The 'Complex' Linkage

Stern proposed the Common Soil hypothesis[1] in 1995 (linking atherosclerosis, inflammation and the metabolic syndrome) and there has been an abundance of evidence linking these conditions and the complex pathophysiology underlying the metabolic syndrome.

The vascular endothelium plays a key role in the regulation of vascular homeostasis and increasing evidence suggests that alterations in endothelial function contribute to the pathogenesis and clinical expression of cardiovascular disease.[2] Endothelial cells regulate vascular homeostasis by producing factors that act locally in the vessel wall and lumen, and a key endothelial product is nitric oxide (NO). Impaired NO production, increase in peroxynitrite formation, a pro-inflammatory milieu, and endothelial damage are some of the mechanisms leading to impaired vasodilatory capacity and endothelial dysfunction. In 1999, Duffy et al. revealed the importance of endothelial functional integrity in atherosclerosis and coronary ischaemia.[3] Atherosclerosis was seen to be dependent upon metabolic vasodilation via tonic release of endothelial NO and vasodilator prostanoids.[4]

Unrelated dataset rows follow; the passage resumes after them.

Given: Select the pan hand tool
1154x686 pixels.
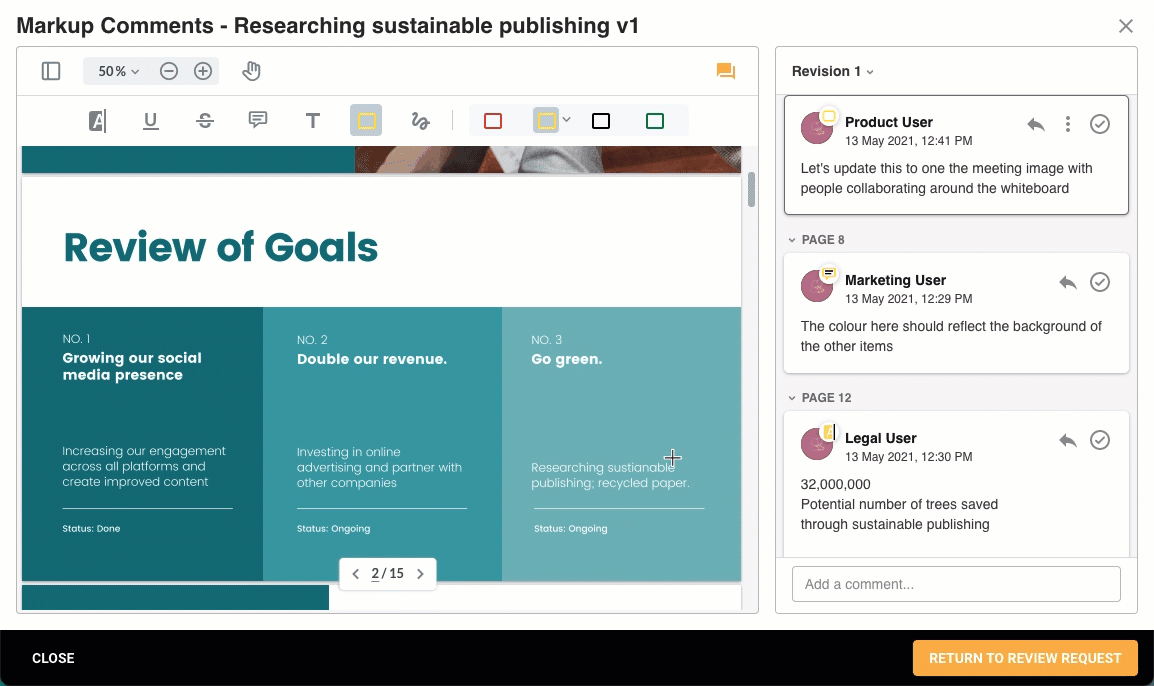Looking at the screenshot, I should click(x=252, y=71).
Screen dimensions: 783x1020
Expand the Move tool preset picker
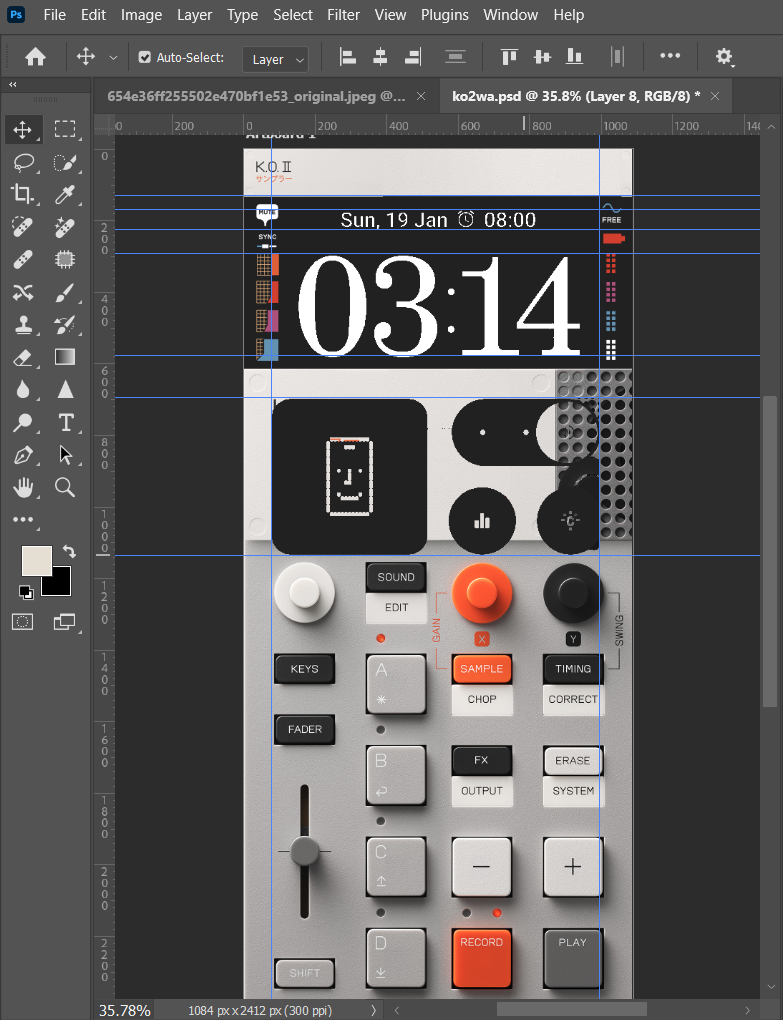click(x=113, y=58)
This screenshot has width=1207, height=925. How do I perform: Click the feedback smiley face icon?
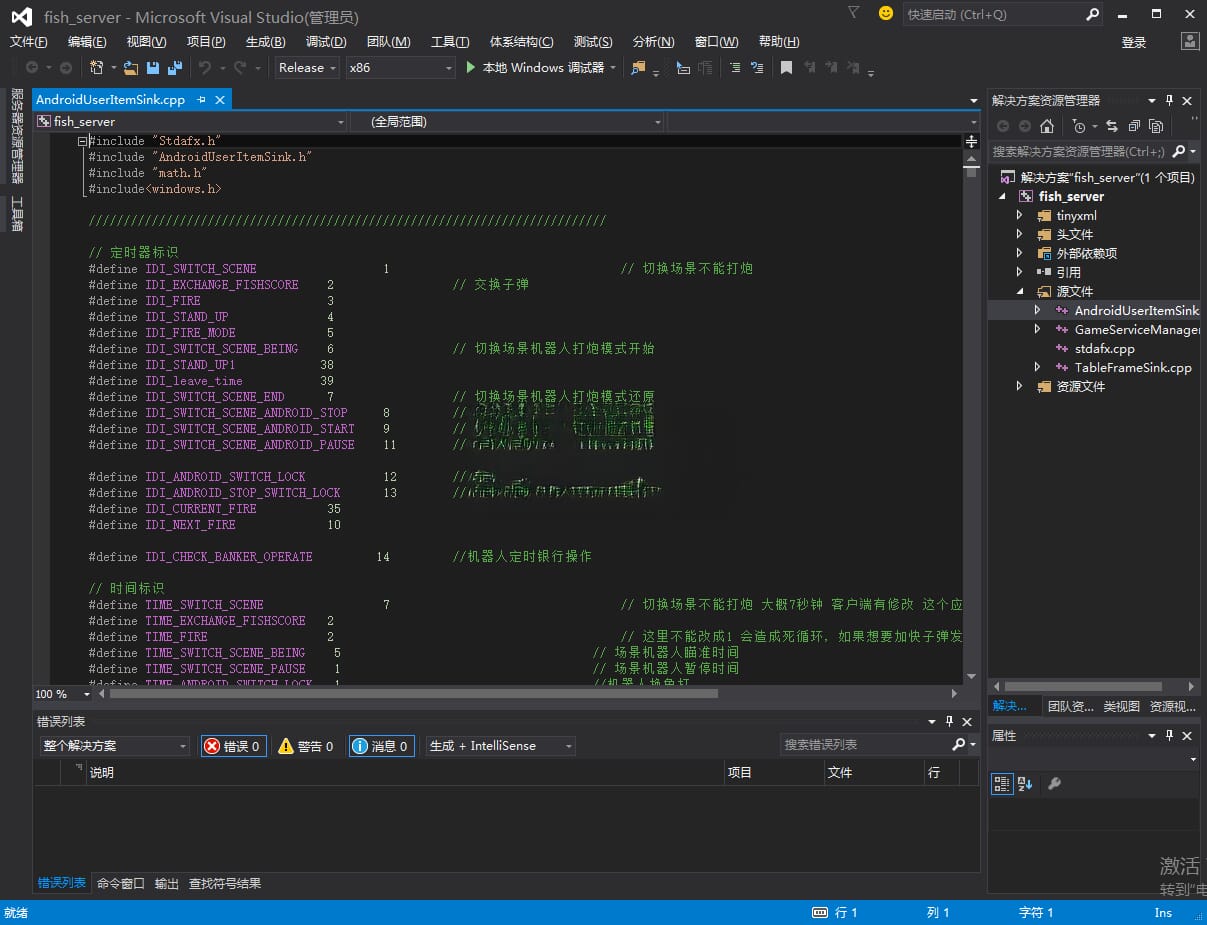click(x=885, y=14)
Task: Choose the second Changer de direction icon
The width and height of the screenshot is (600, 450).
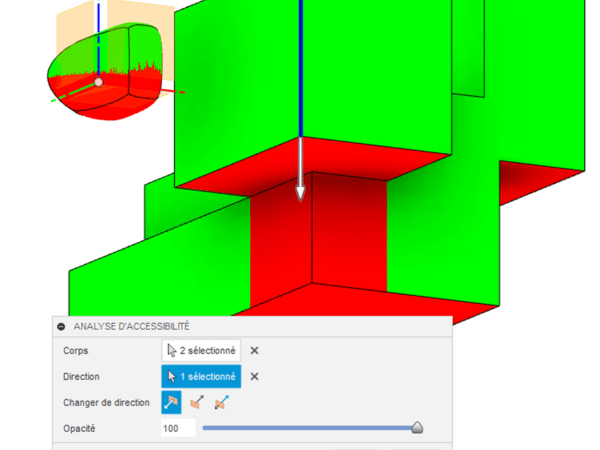Action: point(197,403)
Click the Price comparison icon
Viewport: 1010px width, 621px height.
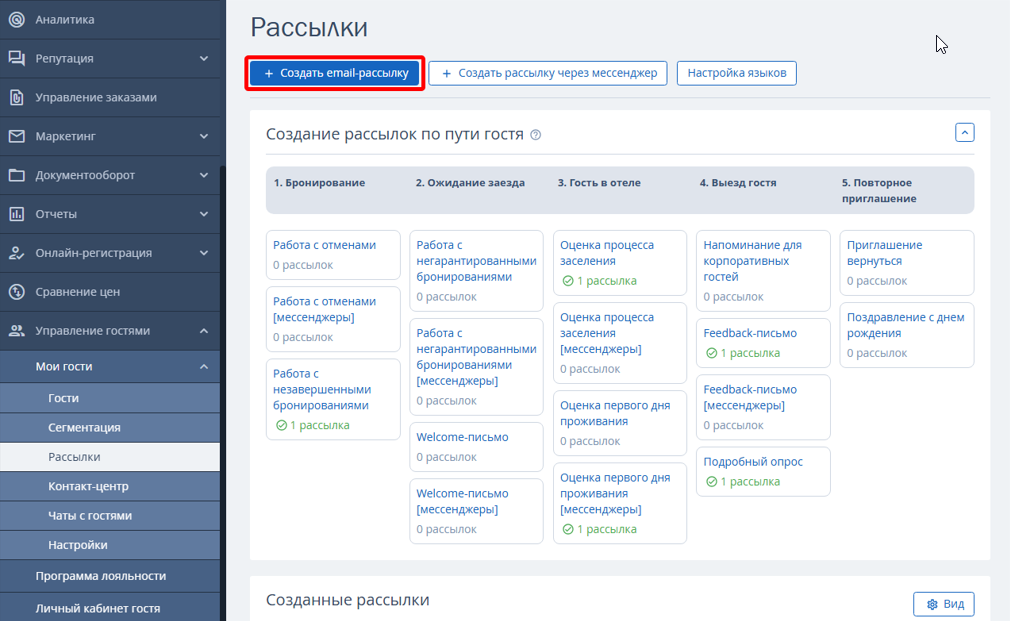coord(16,292)
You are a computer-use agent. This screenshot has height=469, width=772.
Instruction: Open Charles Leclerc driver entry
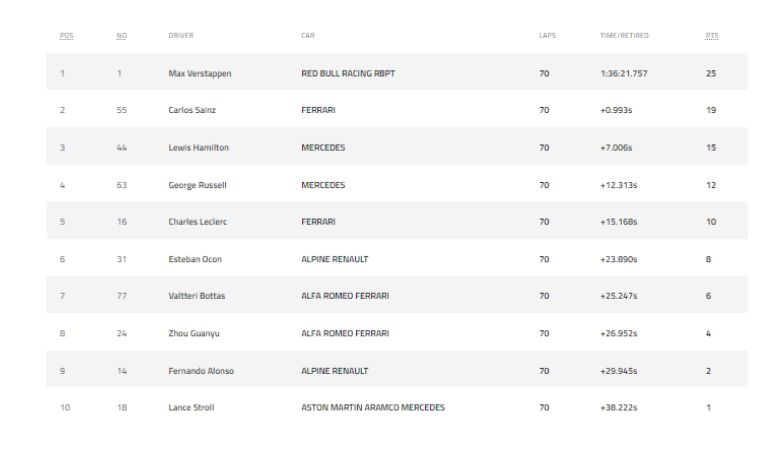click(198, 221)
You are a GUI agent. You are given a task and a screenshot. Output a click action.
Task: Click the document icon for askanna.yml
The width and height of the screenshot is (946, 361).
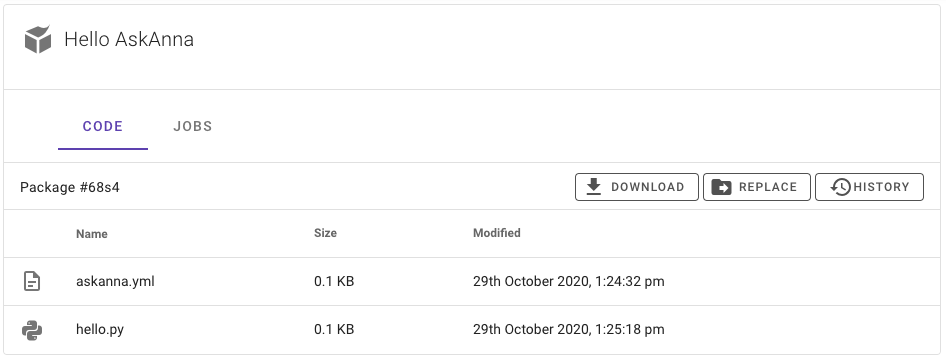coord(32,281)
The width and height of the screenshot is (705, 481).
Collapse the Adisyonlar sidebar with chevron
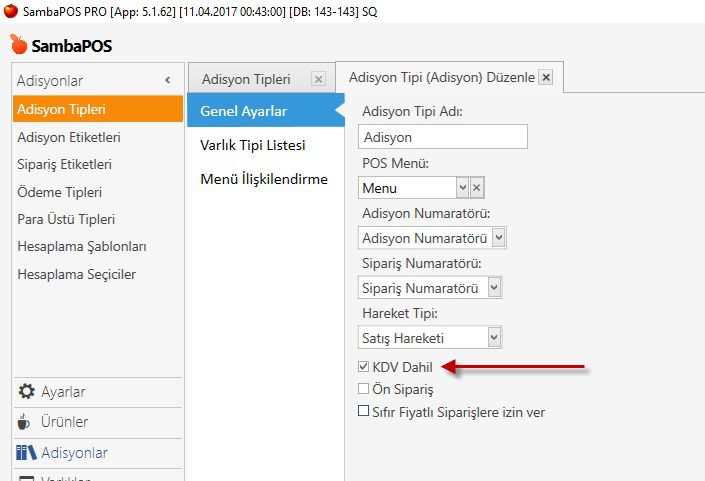click(168, 80)
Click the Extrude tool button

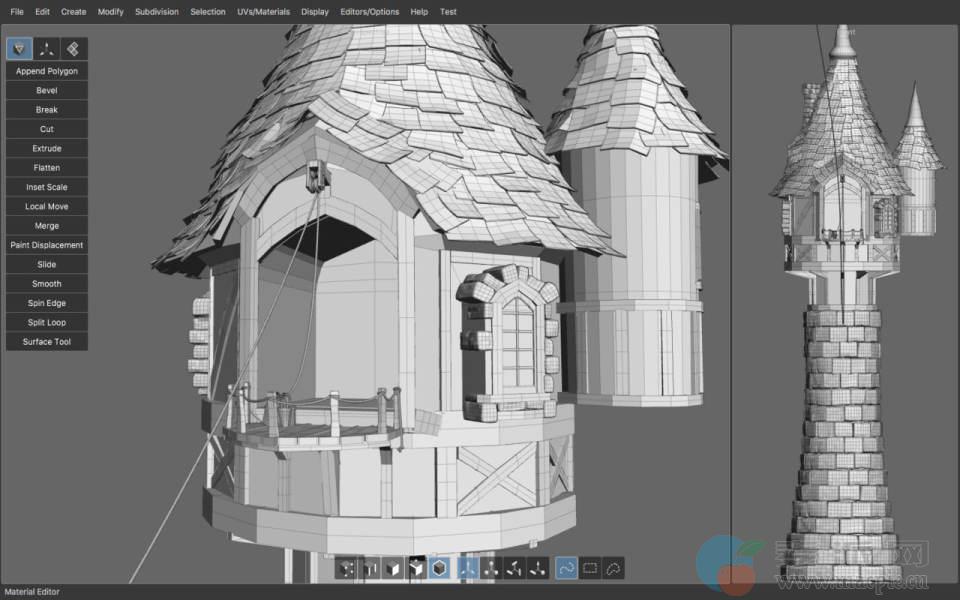[x=47, y=148]
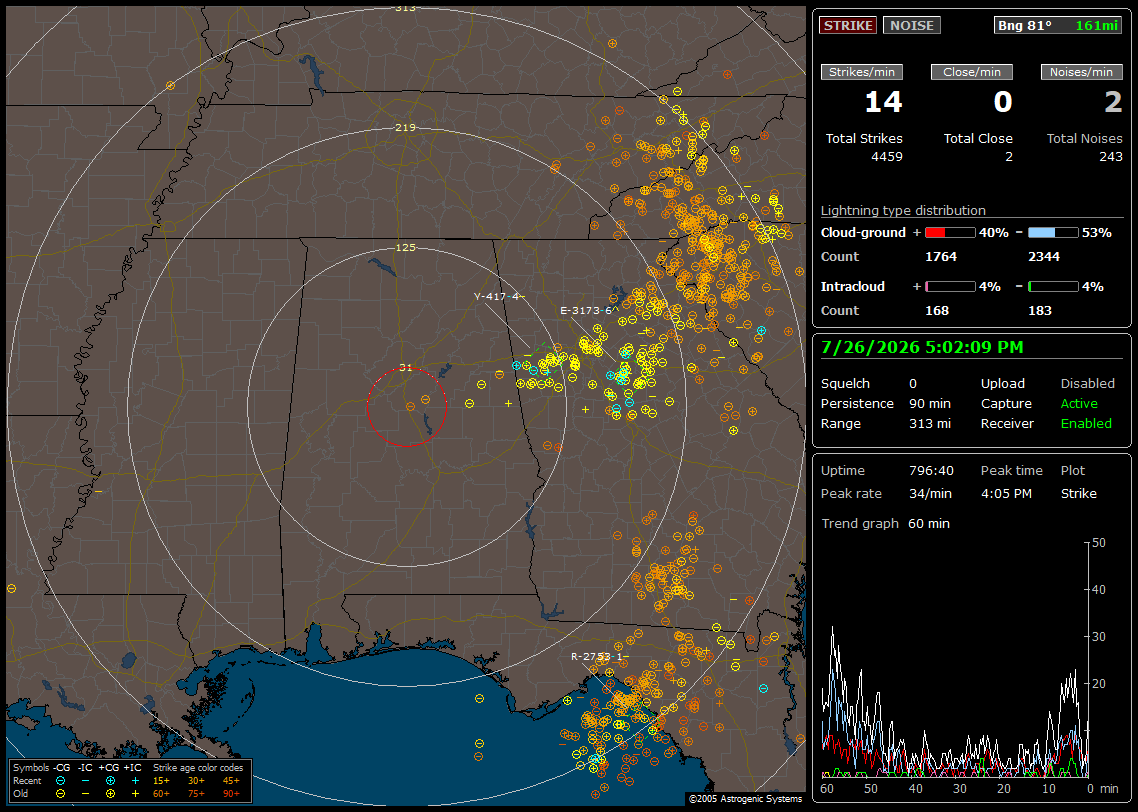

Abnormal endothelial function is however often portrayed as a simple reduction in NO-mediated endothelium-dependent vasodilator responses, when this is just one feature of a more complex pattern of changes. Indeed, as vasodilator function decreases, there is increased vasoconstriction due to excess endothelin-1 (ET-1) synthesis[5,6] and other vasoconstricting agents. These alterations in vascular tone are coincident with a spectrum of pro-inflammatory and pro-thrombotic vascular changes. Endothelial dysfunction is now considered important both as a target and mediator in high cardiovascular risk patients such as type 2 diabetes.[7,8]

Oxidative stress has a deleterious effect upon endothelial function[9] and is a major culprit in the complex web of factors propagating the syndrome of insulin resistance and type 2 diabetes mellitus (DM).[7] Unsurprisingly, this has prompted a great deal of research and investigations looking at the effects of antioxidants on endothelial function, because of the therapeutic modality of reducing oxidative stress.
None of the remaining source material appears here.